In 2013, restorers discovered old frescoes under 16 layers of paint that adorned almost the entire space of the church. It is difficult to restore them, so for now, the elegant painting by an unknown master is adjacent to the typical decoration of the former gym. We didn’t hear the rustling of rats.
After the Crucifixion Church, you can go further – to Cathedral Hill and to the Serpukhov Kremlin. This is one of the oldest city sights, although little remains of it – the foundation and two fragments of a stone wall. Buildings on a hill bear little resemblance to the Kremlin of any ancient Russian city familiar to a modern tourist, but you can roughly understand how this place was seen a couple of centuries ago – one-story residential buildings with their farms and livestock have been preserved here.
At the base of the Cathedral Hill, it is worth stopping by the Fabrikant restaurant, located in a late 19th-century building. You won’t find anything extraordinary on the menu, and the chefs themselves describe their dishes as “simple and understandable positions for every day”, but their quality and taste will pleasantly surprise you. “In general, we have 150 cafes and restaurants in Serpukhov, we are called the gastronomic capital of the Moscow region,” the guide emphasizes.
Where to feed the animals and try farm products
You can completely fence yourself off from the bustle of the city at local eco-farms.
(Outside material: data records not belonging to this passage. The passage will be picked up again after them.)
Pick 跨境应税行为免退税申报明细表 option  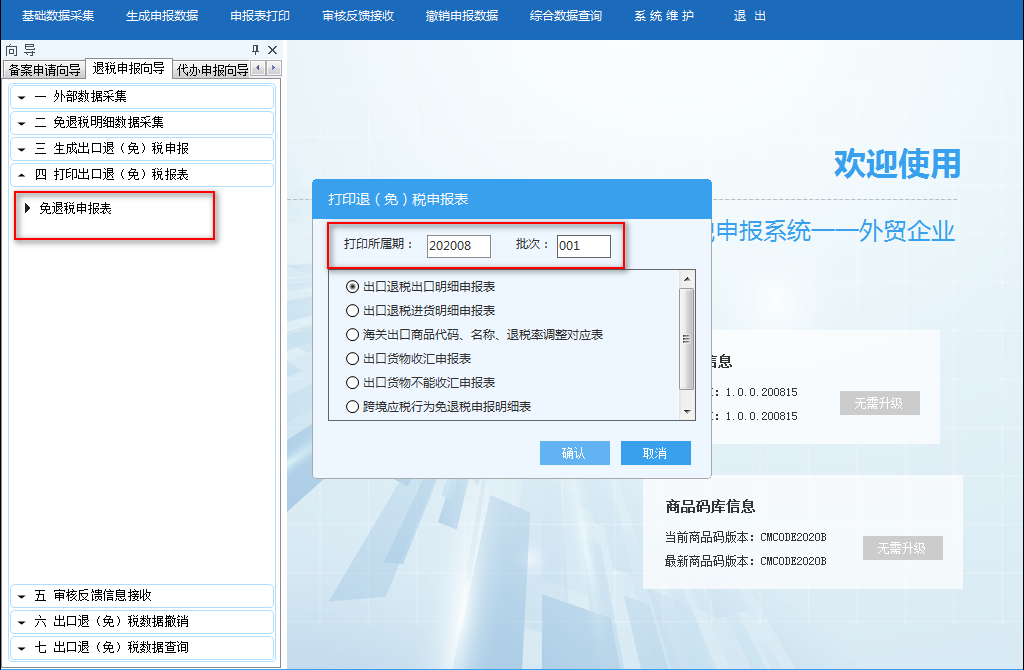pos(352,407)
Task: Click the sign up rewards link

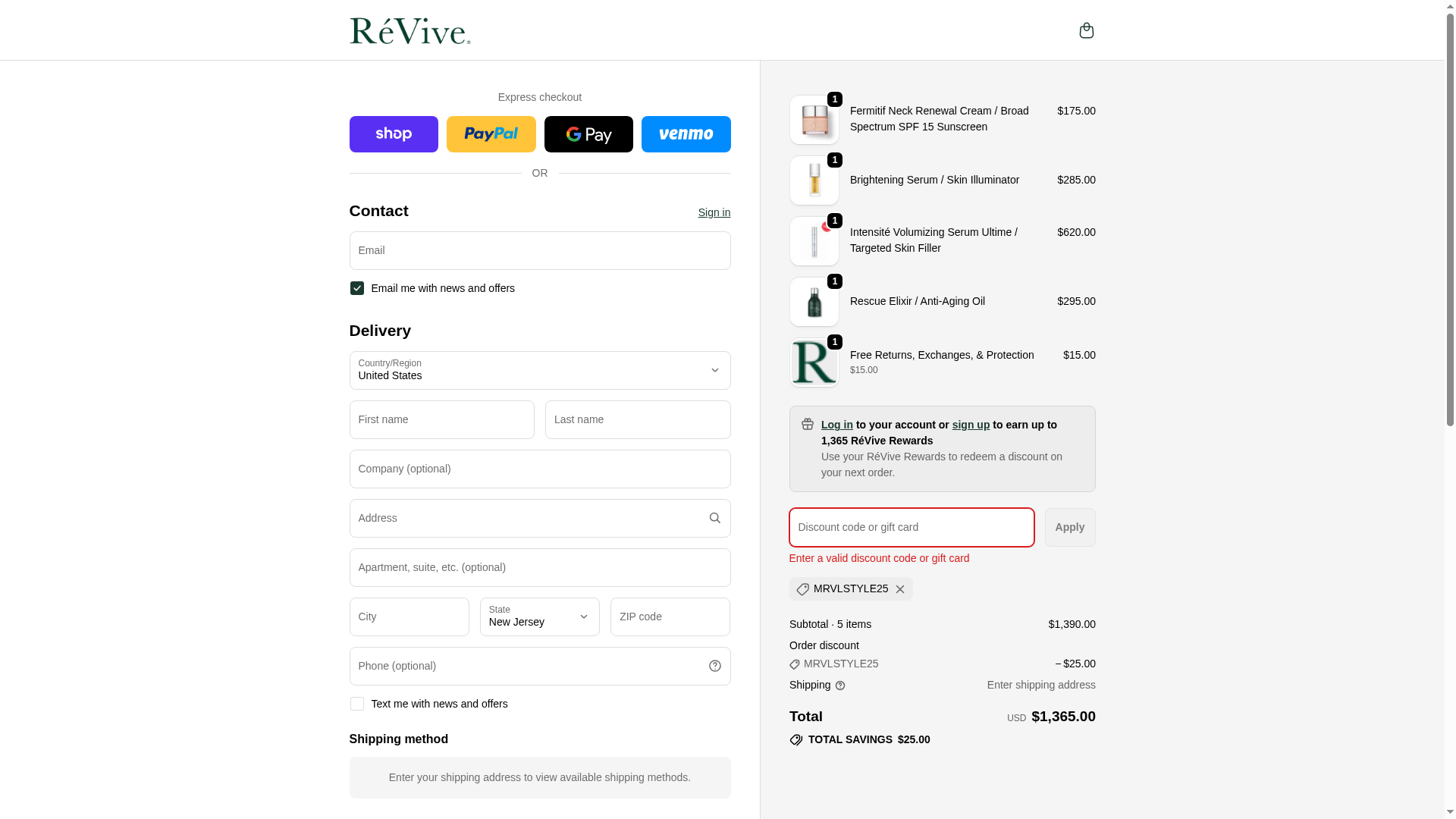Action: pos(971,425)
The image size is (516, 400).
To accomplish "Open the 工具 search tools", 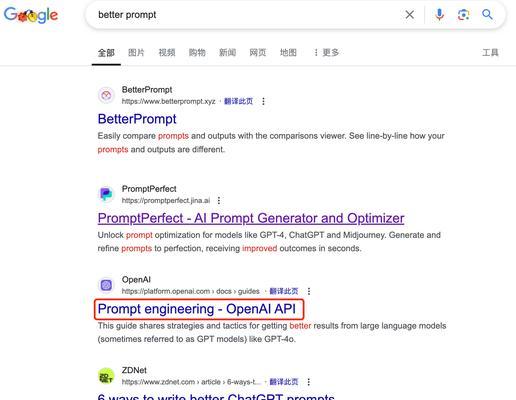I will click(x=490, y=52).
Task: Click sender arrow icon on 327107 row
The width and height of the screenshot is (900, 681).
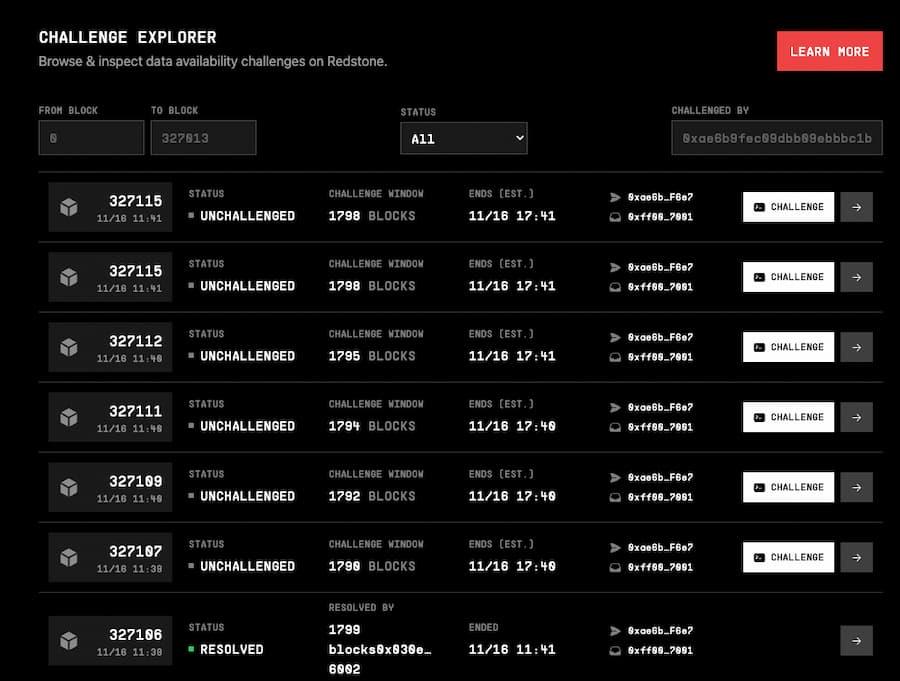Action: (615, 547)
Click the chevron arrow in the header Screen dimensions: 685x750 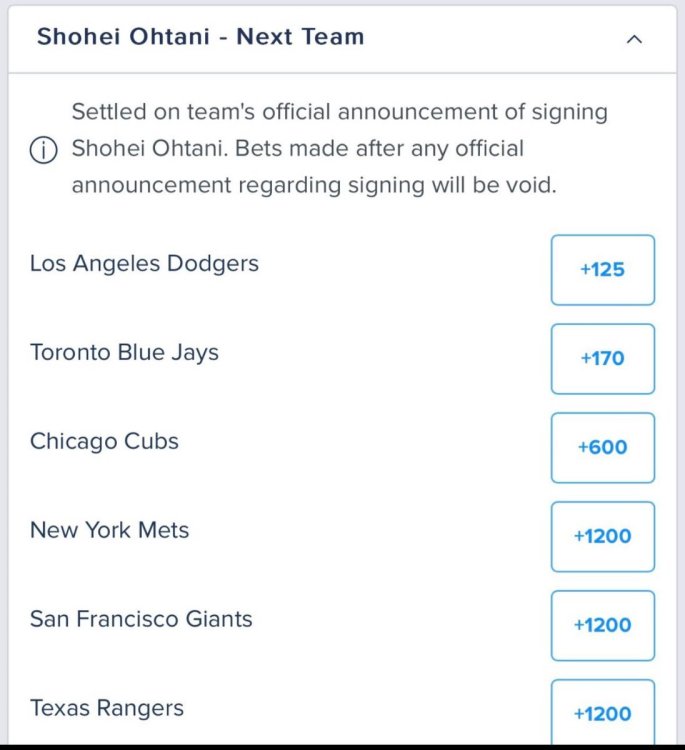click(x=633, y=39)
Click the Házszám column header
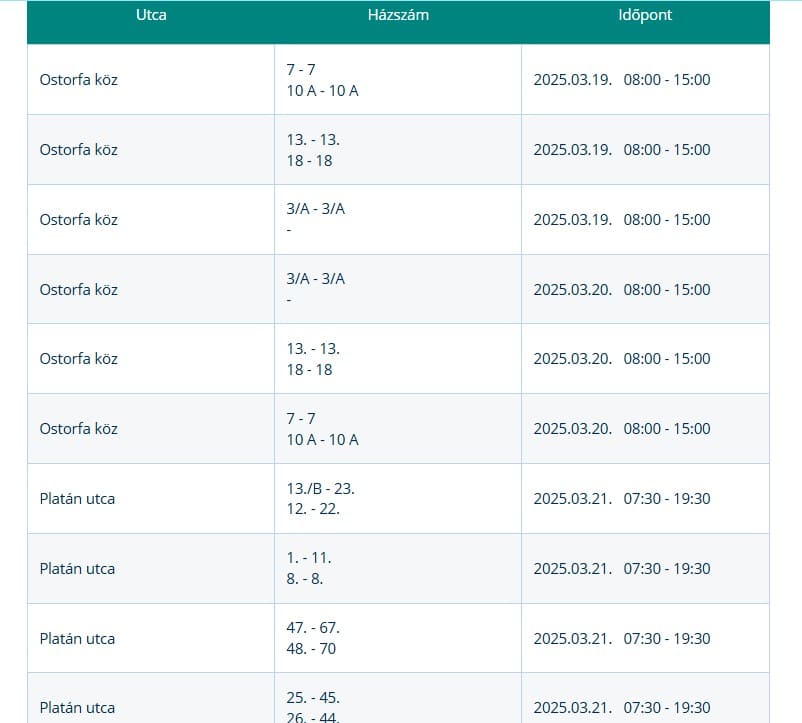Image resolution: width=802 pixels, height=723 pixels. [398, 15]
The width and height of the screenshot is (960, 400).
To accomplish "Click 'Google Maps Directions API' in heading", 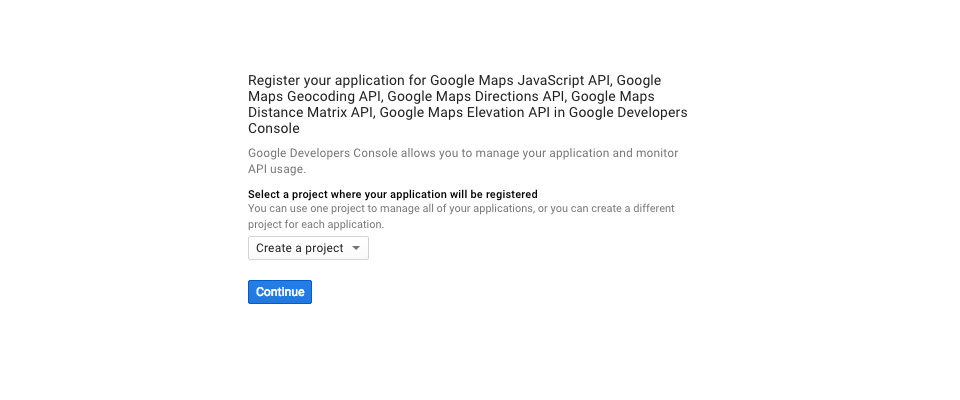I will pos(478,96).
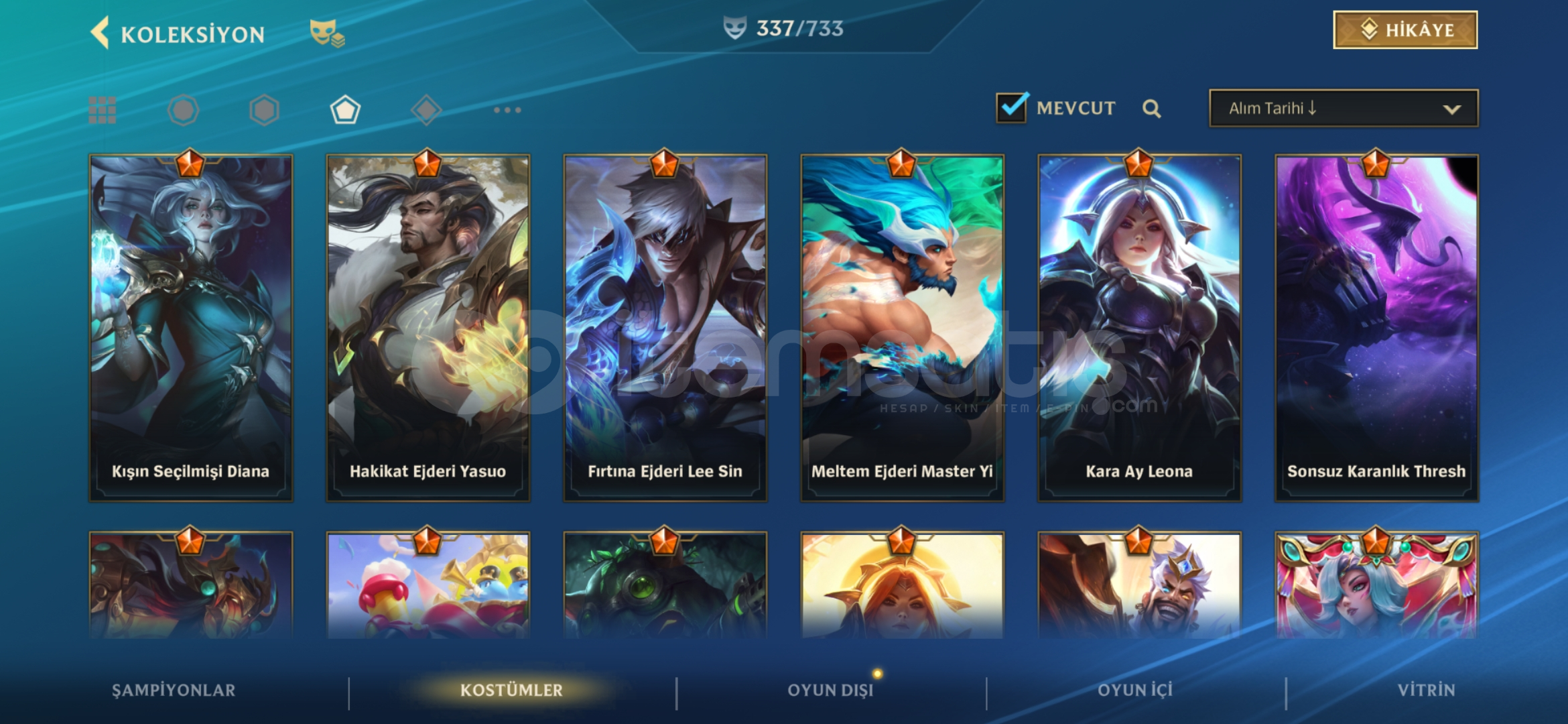Select the hexagon rarity filter icon
Viewport: 1568px width, 724px height.
point(264,110)
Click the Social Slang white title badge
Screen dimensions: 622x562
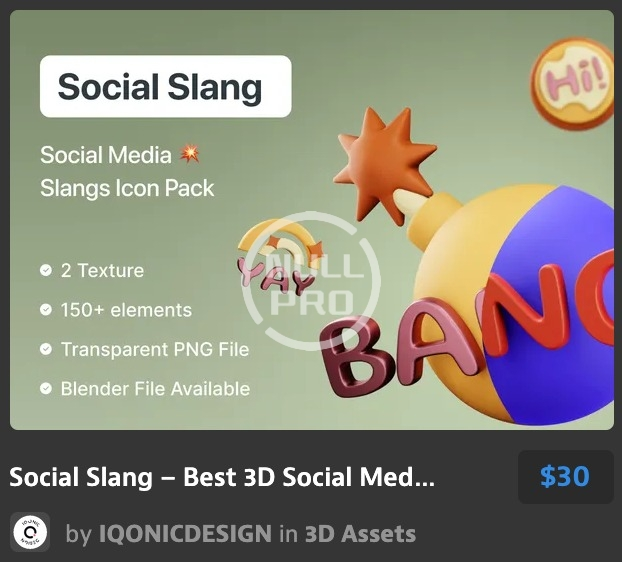coord(166,86)

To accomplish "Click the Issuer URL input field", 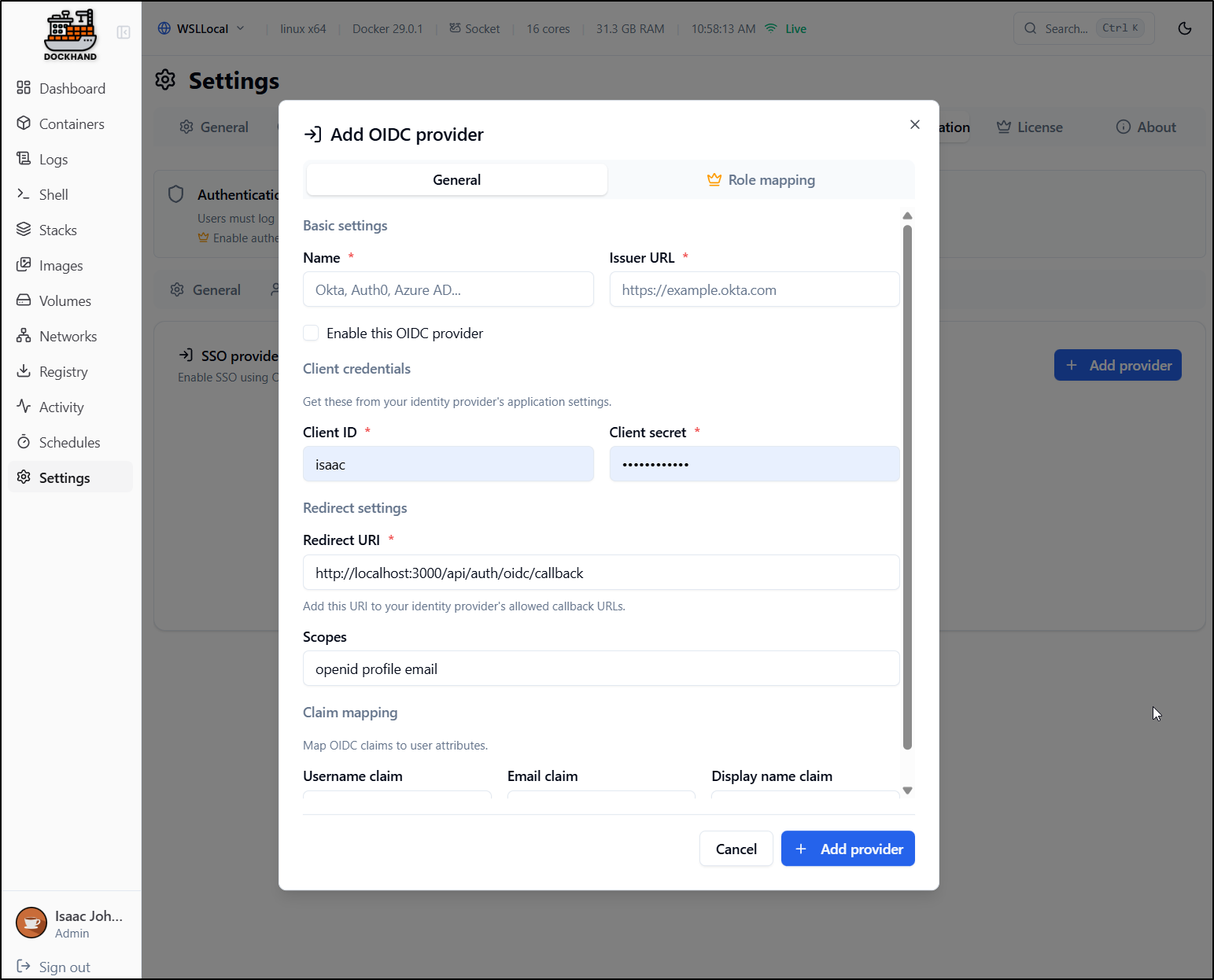I will tap(754, 290).

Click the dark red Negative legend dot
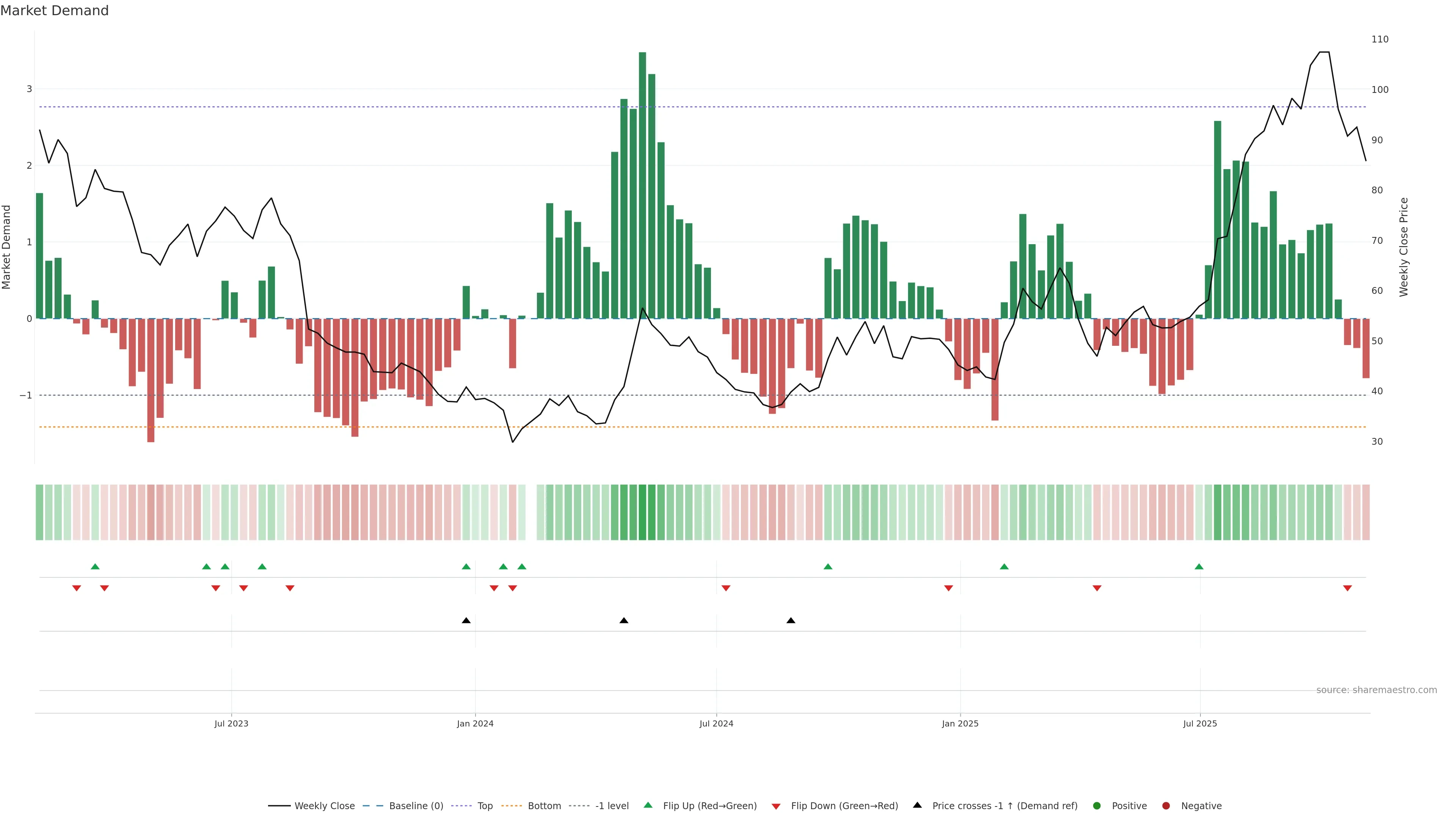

One of them is located 30 minutes from Serpukhov – this is Bunin Ruchey. Lovers of a measured rural holiday come here on weekends to feed the animals, ride horses and try local cheese or cottage cheese.
The farm is home to spotted deer, alpacas, ostriches, horses, deer, edilbay sheep, Nubian goats, rabbits, cute tame goats and calves, cows and bulls, as well as chickens, roosters, indo-ducks, geese, turkeys, quails.
“Our names of ostriches are Boris Johnson, Jan Psaki and Ursula von der Leyen,” Vladimir Kolovratov, art director of the eco-farm, grins, after which he allows the group to feed them with specially prepared vegetables.
The animals are friendly and welcoming, only alpacas could not be seen: they hid in the houses and flatly refused to leave them. According to our guide, they were brought recently – the animals did not have time to get used to people. “They are almost like cats when tamed. I’m even thinking about coming here in the summer to work on a laptop so that they constantly feel the presence of a person and get used to it, ”explains Vladimir.
Here you can buy and try your own Bunina Rucheya products are milk, cheese, butter, cottage cheese and meat. Entertainment is mainly aimed at children, but adults can also ride a horse or ride a swing on the banks of the Nara River.
Road from Moscow to Serpukhov takes about an hour and a half by car or two by train from the Kursk railway station. “When we ask people what you know about the city, they usually say:“ near Moscow” and “deputies stole from you”. And it’s not limited to this, ”Lyudmila escorts us with a smile. Serpukhov has everything that a resident of a metropolis lacks: provincial streets, rural landscapes and a sparsely populated area. For lovers of history – the ruins of fortress walls, for stalkers and urbanists – abandoned places.